- TASK BRIEF: Your task is to copy the lines of the data below from the line holding "Given: Open the OpenStreetMap link" through the line holding "This screenshot has width=934, height=479.", inclusive, exactly and with nothing added.

- SOURCE MATERIAL:
********************

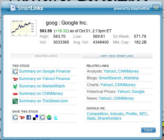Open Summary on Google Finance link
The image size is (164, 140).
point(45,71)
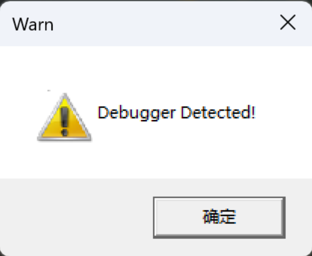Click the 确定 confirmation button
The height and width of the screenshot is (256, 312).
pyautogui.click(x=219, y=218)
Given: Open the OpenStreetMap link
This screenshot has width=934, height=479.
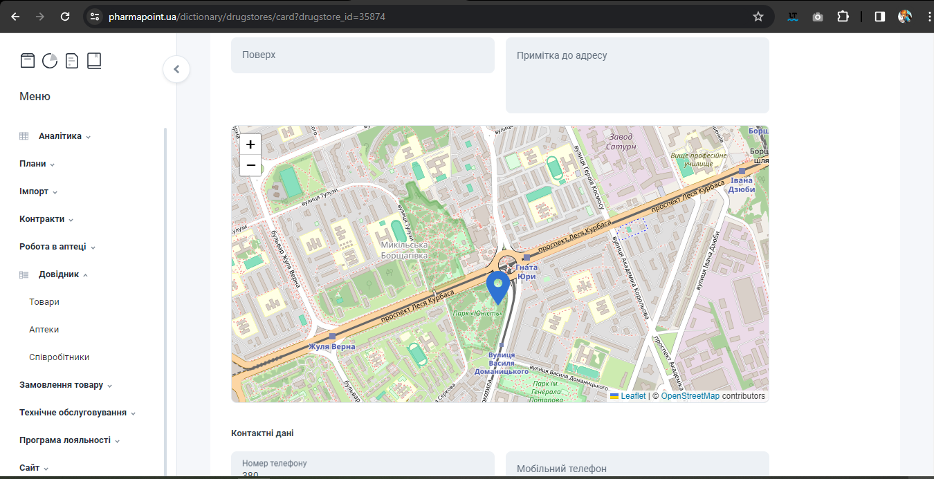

********************

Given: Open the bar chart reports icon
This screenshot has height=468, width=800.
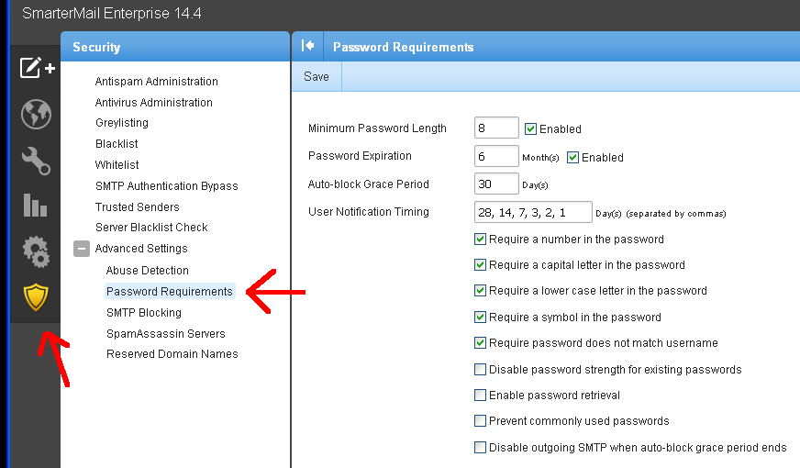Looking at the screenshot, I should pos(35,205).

********************

- OUTPUT OF THE EXERCISE:
Given: Open the OpenStreetMap link
This screenshot has width=934, height=479.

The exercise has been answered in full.